# mount_nullfs not distinct paths



## lithius (Nov 26, 2009)

Hello everyone,

is there any way to attach (mount) nullfs layer to the same place as the old layer ? For example:


```
mount -t nullfs /test /test
```

The result of this command is that those paths are not distinct paths. So is there any way to do that ? Is it even possible ?

Thanks.


----------



## SirDice (Nov 26, 2009)

Why on earth would you want to do that?


----------



## lithius (Nov 26, 2009)

Well, because I want to hide the underlying layer and I want to access to this layer only through the nullfs (or another) layer above.

I certainly should mount nullfs to another place in filesystem, but the files will be accessible from more than one place and I do not want this.

Do you have any suggestions ?


----------



## lithius (Nov 26, 2009)

I have done some experiments with mount_nullfs and removed failsafe which stops me from mounting nullfs layer to the same place as old layer. Now I konw that it is not possible, at least by this easy "nullfs hack" way, beacuse of "Resource deadlock". 

Well then, I suppose there is not any easy way to do that ...


----------



## SirDice (Nov 26, 2009)

lithius said:
			
		

> Well, because I want to hide the underlying layer and I want to access to this layer only through the nullfs (or another) layer above.

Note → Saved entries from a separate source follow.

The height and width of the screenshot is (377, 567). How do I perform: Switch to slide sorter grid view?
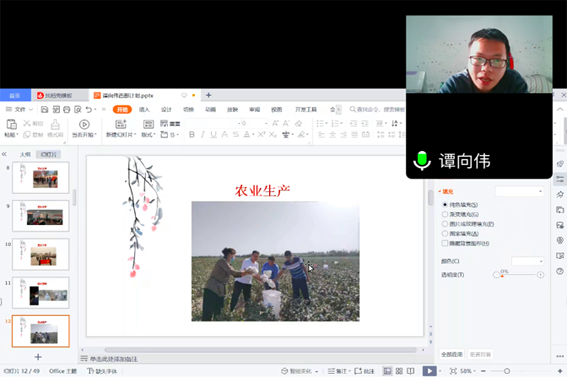(x=399, y=371)
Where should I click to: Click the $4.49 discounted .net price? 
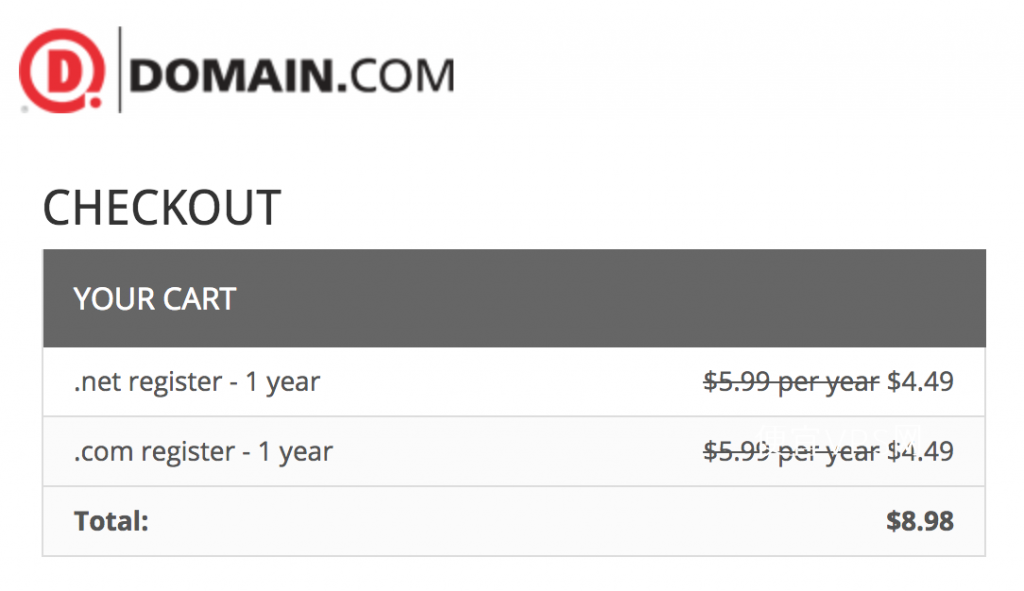click(920, 381)
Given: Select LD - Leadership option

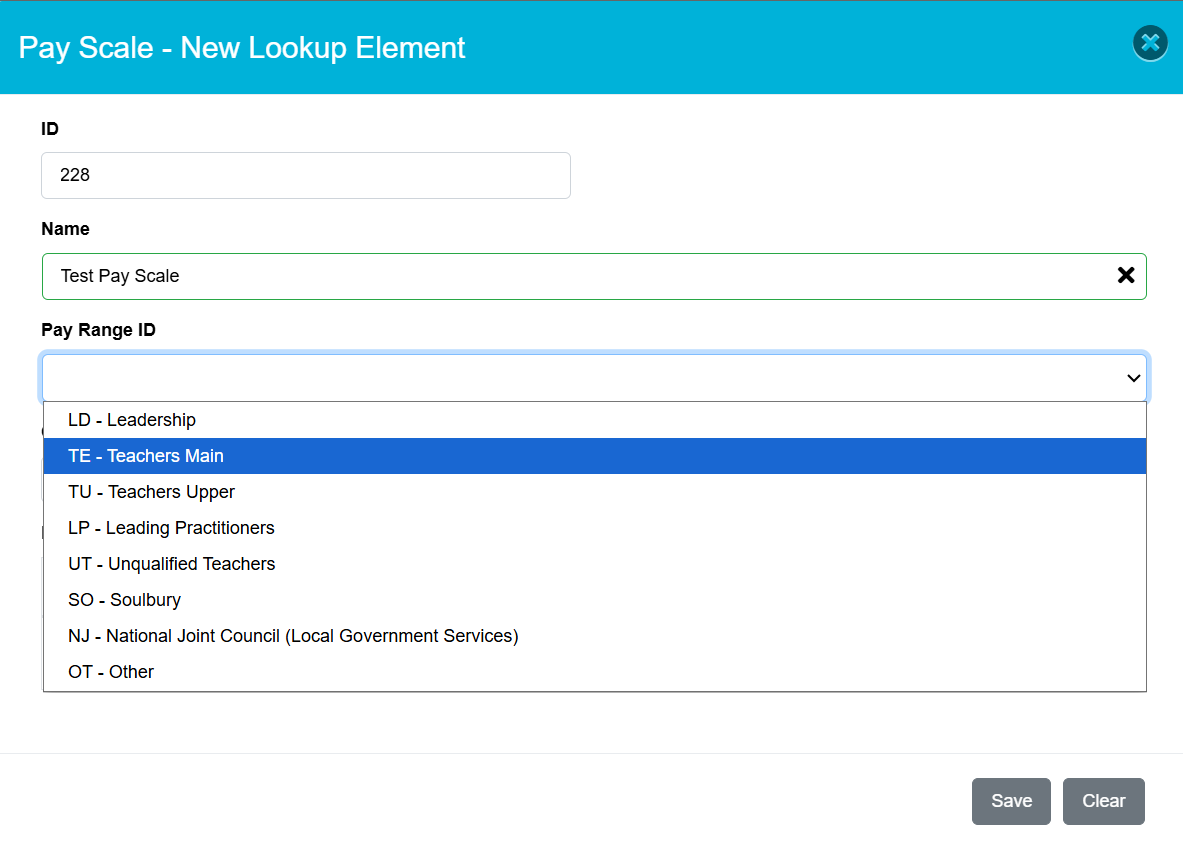Looking at the screenshot, I should pyautogui.click(x=132, y=420).
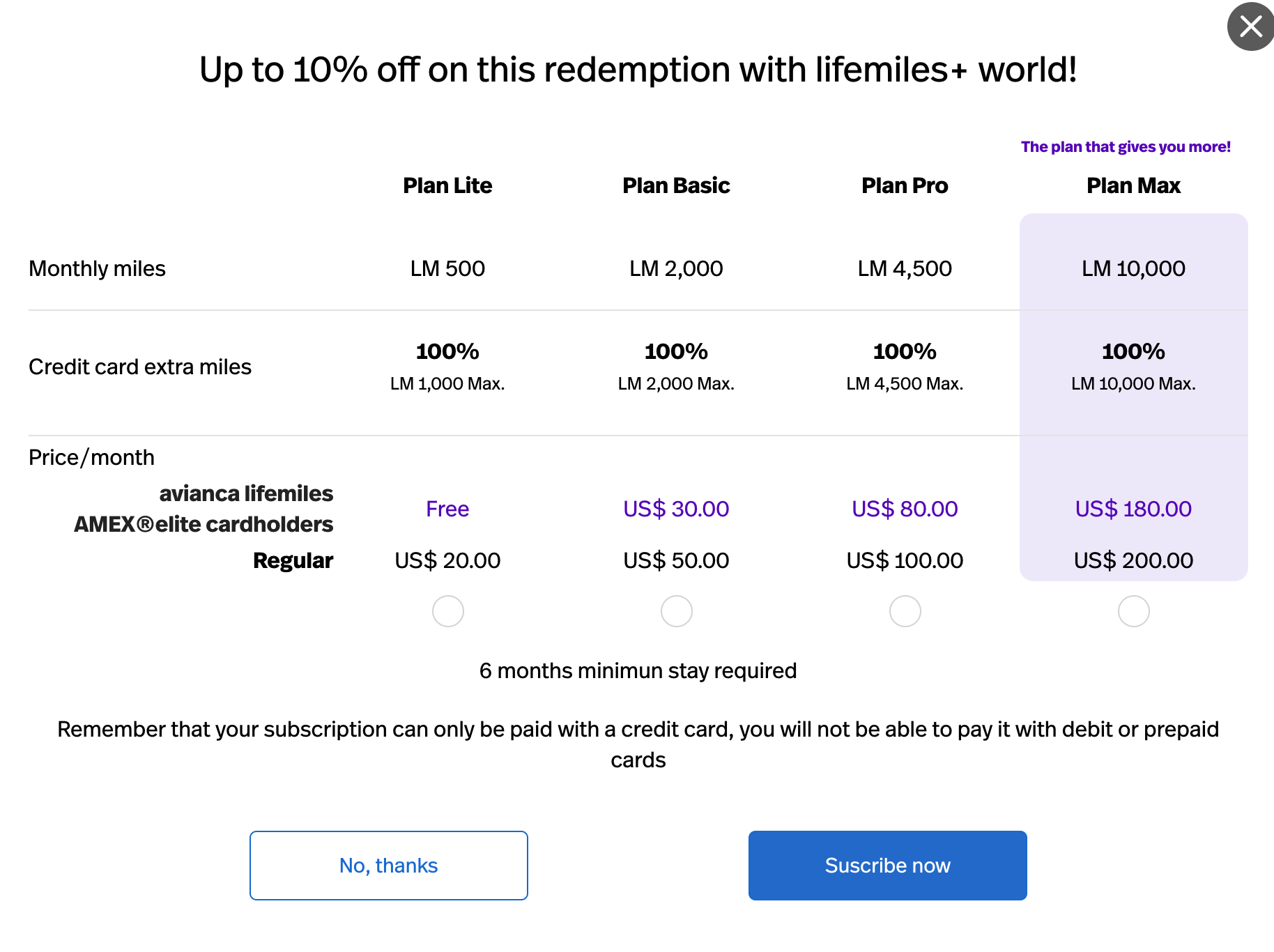Click the US$ 80.00 cardholder price

905,509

Why? Please tell me what you want to do because I have no idea what you're trying to accomplish.


----------



## lithius (Nov 26, 2009)

Ok then.

I am going to write fs layer which should provide functionality similar to Redirfs in Linux. Redirfs is linux kernel module which is intended to be used by so called filter. It provide interface to register some inode, dentry and file operations, which when are called are first redirected to the filter (encrypt data etc...) and then particular operation of underlying filesystem is called.

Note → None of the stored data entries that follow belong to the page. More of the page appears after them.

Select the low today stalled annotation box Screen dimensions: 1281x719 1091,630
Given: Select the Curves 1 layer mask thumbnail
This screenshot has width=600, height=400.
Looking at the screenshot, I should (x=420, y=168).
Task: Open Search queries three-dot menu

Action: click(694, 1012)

So nullfs in FreeBSD seems to me as good thing to start with. But, in order to provide simple usability I thought that it would be nice to just mount this layer above the old filesystem, without need to attach it somewhere else. 

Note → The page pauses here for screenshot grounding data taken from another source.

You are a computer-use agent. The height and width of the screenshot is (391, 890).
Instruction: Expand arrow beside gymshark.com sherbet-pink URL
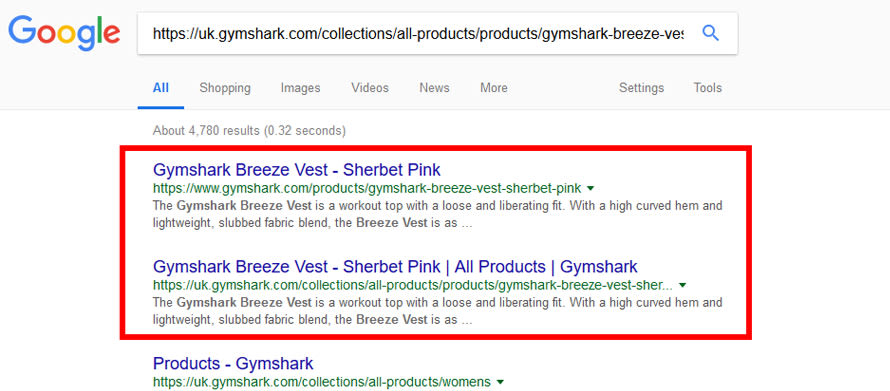coord(590,188)
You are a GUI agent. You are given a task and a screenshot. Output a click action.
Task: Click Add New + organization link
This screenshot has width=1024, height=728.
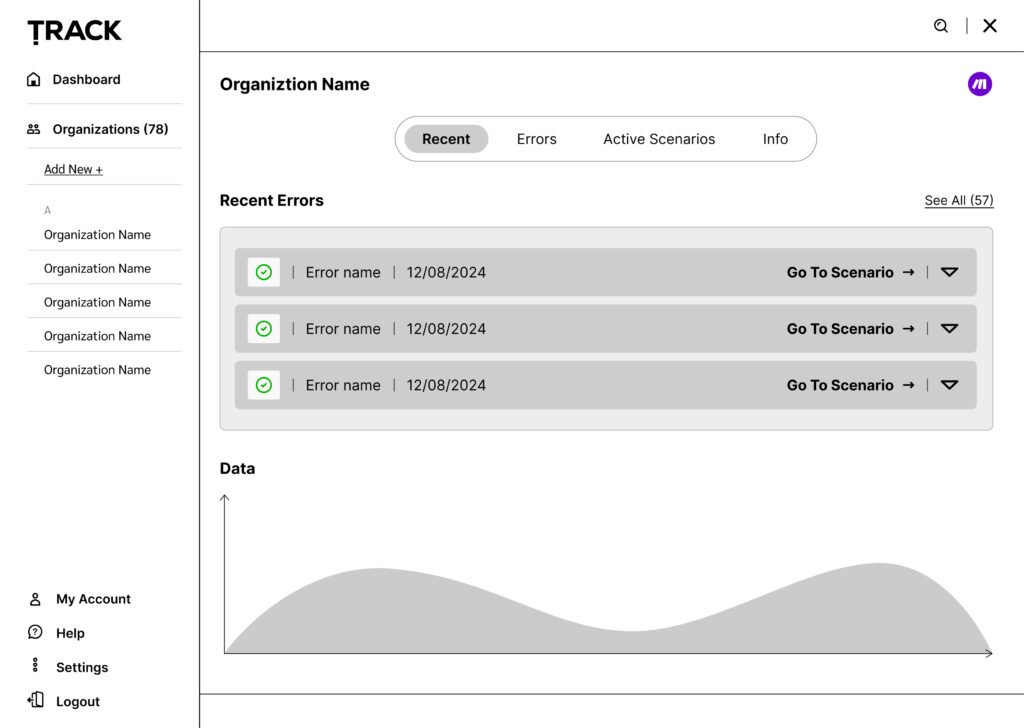tap(73, 170)
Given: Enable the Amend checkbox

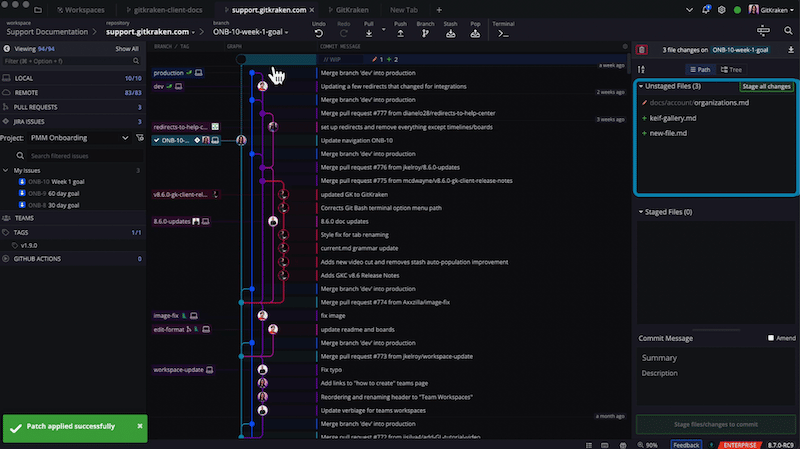Looking at the screenshot, I should click(x=771, y=338).
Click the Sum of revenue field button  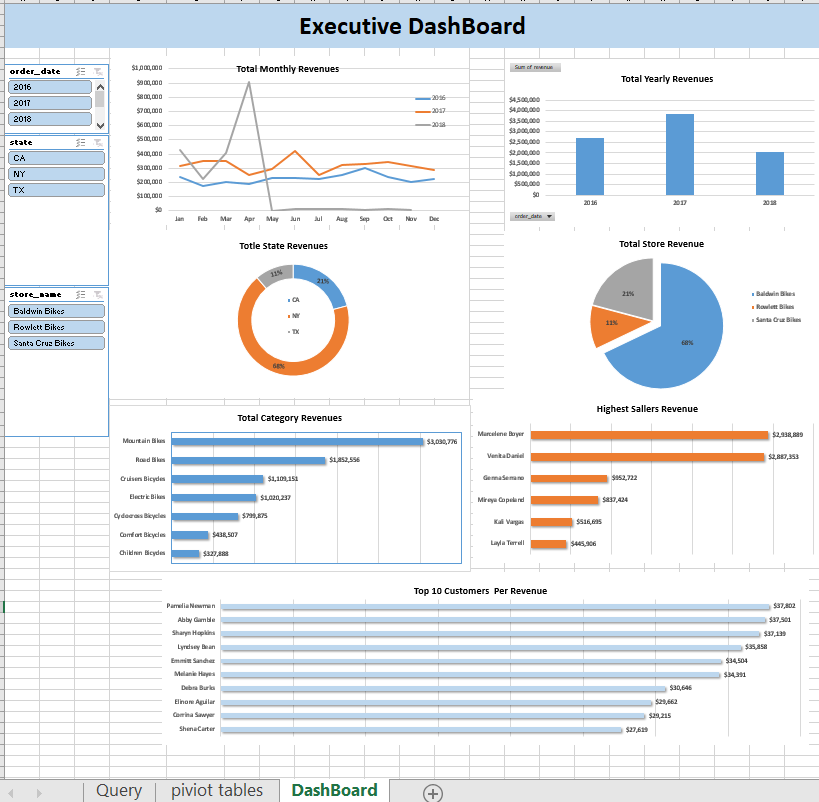click(x=534, y=67)
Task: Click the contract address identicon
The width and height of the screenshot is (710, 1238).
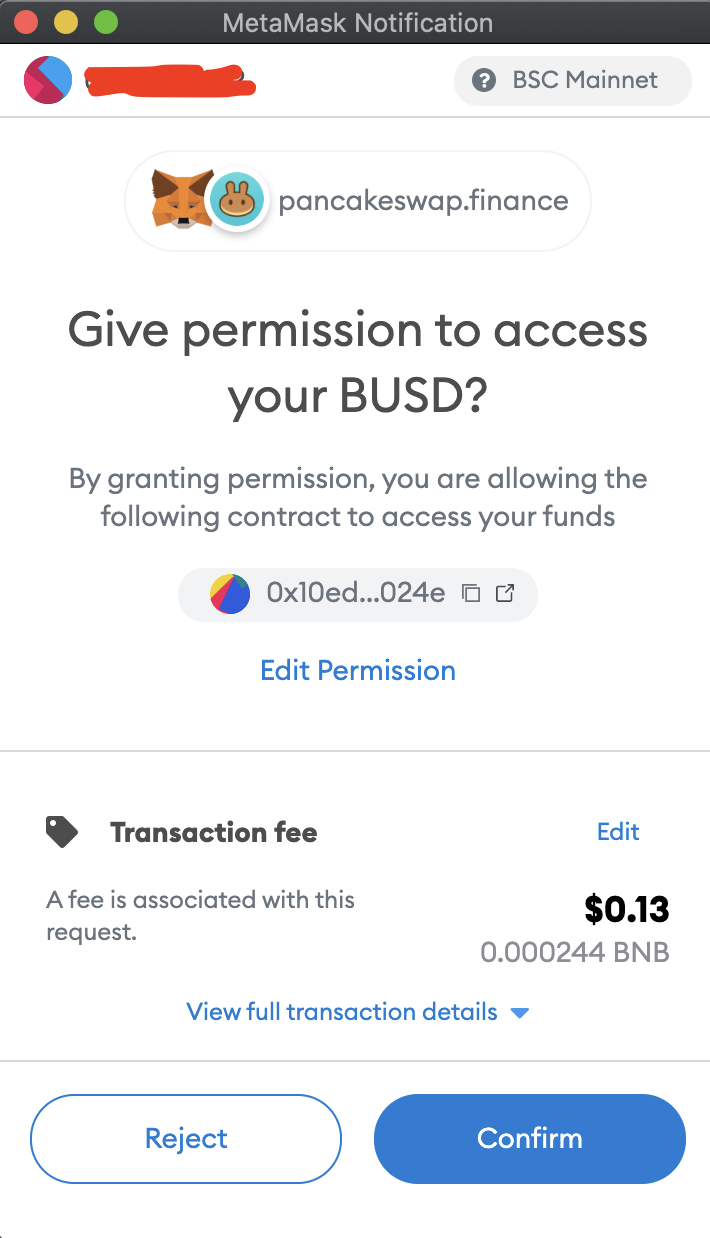Action: click(x=230, y=594)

So I just asked if there is some simple way to do this (mounting new layer to the same place as the old layer).


----------



## SirDice (Nov 26, 2009)

lithius said:
			
		

> I am going to write fs layer which should provide functionality similar to Redirfs in Linux. Redirfs is linux kernel module which is intended to be used by so called filter. It provide interface to register some inode, dentry and file operations, which when are called are first redirected to the filter (encrypt data etc...) and then particular operation of underlying filesystem is called.


I might misunderstood you here but it sounds exactly like what GEOM is doing now.

See geom(8).


----------



## lithius (Nov 26, 2009)

Well, I must admin that I am pretty new in FreeBSD so I am not familiar with GEOM. I will look at it closely.

Anyway, thank you for this tip.


----------